Understand Agency Fee Dynamics

Most media agencies are getting commissions of 1% to 5% for each client's gross media budgets. The variables depend on:

  • The media elements
    • Spot TV, OOH, Newspaper are all more expensive to plan and buy than network television
  • The budget
  • The work required
    • How often do you plan/buy, number of changes, extra work required for business partners
  • Digital/New Media
    • These areas have higher manpower costs and should be separately evaluated
  • More maintenance
  • Greater Expertise
  • Creative and Media skills needed

Another way to evaluate a fee is using a manpower cost plus analysis.

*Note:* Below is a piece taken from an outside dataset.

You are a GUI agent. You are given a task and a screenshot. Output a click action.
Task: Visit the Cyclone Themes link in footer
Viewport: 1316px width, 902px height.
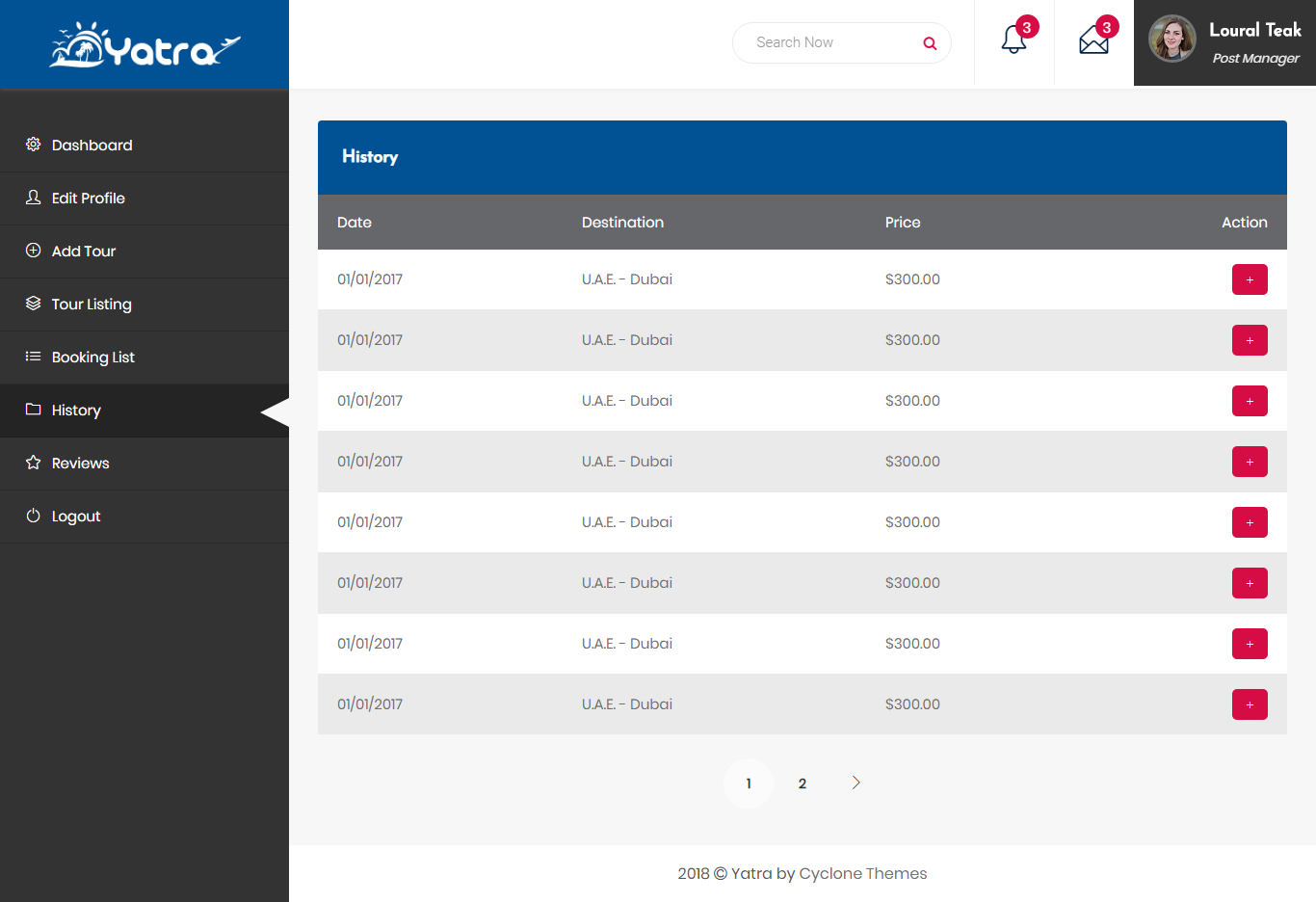pyautogui.click(x=863, y=873)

  • Currently this is the preferred option for advertisers when setting compensation deals.
  • Allows an advertiser to control the staffing and therefore control their costs
  • This fee covers the cost of:
    • Manpower
    • Fringe benefits - 17% - 23% of salary
    • Overhead - 70% - 100% of Salary and Fringe Benefits. The wide range is due to location cost differences
    • Profit mark-up - 10% - 20% over all costs
Agency Manpower Costs
  Salary Fringe Benefits Overhead Profit Mark-Up Total Cost
Manpower $100,000 $20,000 (20%) $102,000 (85%) $33,300 (15%) $255,300

The above example at a 3% commission fee would mean the client gross media billing would have to be around $8,500,000. To translate this into a net media billings basis, the actual percent fee is 3.53% of net ($7,225,000). The difference between gross and net is always 15%.

In-House vs. Agency

Look at your savings when using an in-house media department versus a media agency

For example: Media department manpower costs and fringe benefit costs may remain the same, but you can save a lot of the overhead and all of the profit mark-up.
 

Advertiser Manpower Costs
  Salary Fringe Benefits Overhead Profit Mark-Up Total Cost
Manpower $100,000 $20,000 (20%) $24,000* (20%) $0 $144,000

*Does not include media research or media system costs.

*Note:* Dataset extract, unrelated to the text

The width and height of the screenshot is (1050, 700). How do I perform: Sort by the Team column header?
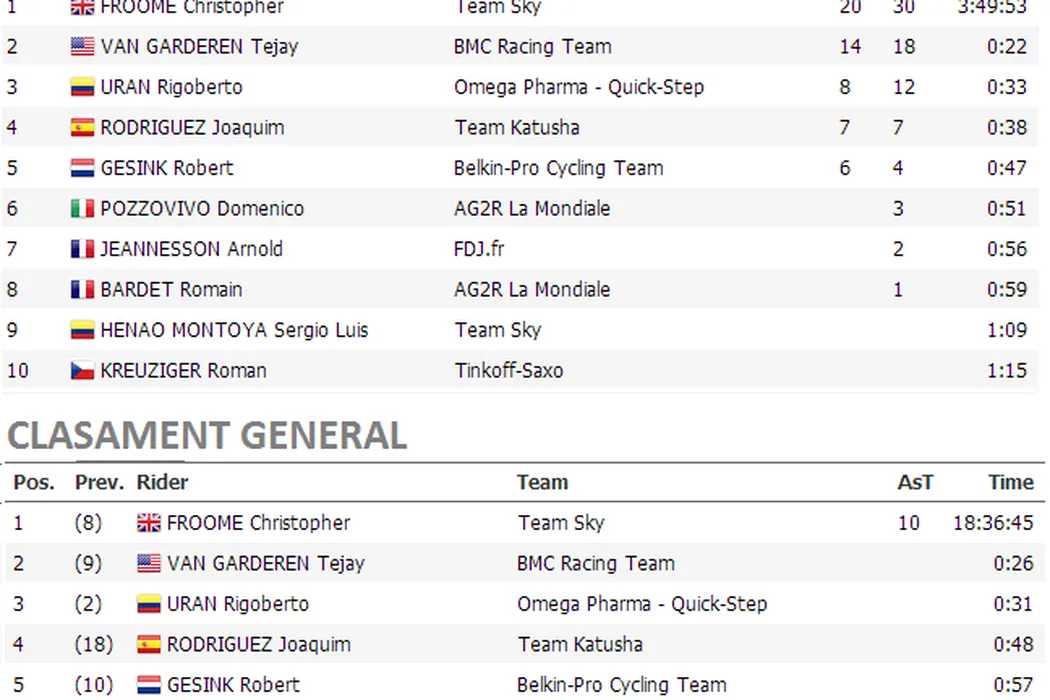542,483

This example would generate a savings of $111,300. After you understand commission-based fees or cost-plus fees, you can look at the systems and research costs:

  • Provided at the back of the document is a listing of media systems and research sources that you need to evaluate and get costs.
  • Your individual cost may be higher than the agency is charging. At the agency these Systems and Research costs have been spread over many clients and are folded into the overhead cost on the above agency example. This exercise is to find out if your cost is higher than your savings.
Best Practice

Build an in-house operation by selecting only the areas that are most cost efficient and business effective. If you have a percent commission arrangement, move to a net billing commission base and eliminate the extra gross calculations. Gross media billing information should be eliminated. This dinosaur is just going to waste you manpower time in recalculating costs. Net plus fee (netfee) or Net plus commission (Netcom) should be the rule.

Source

Managing Your Media Organization. Jane Twyon. ANA: New York, 2006.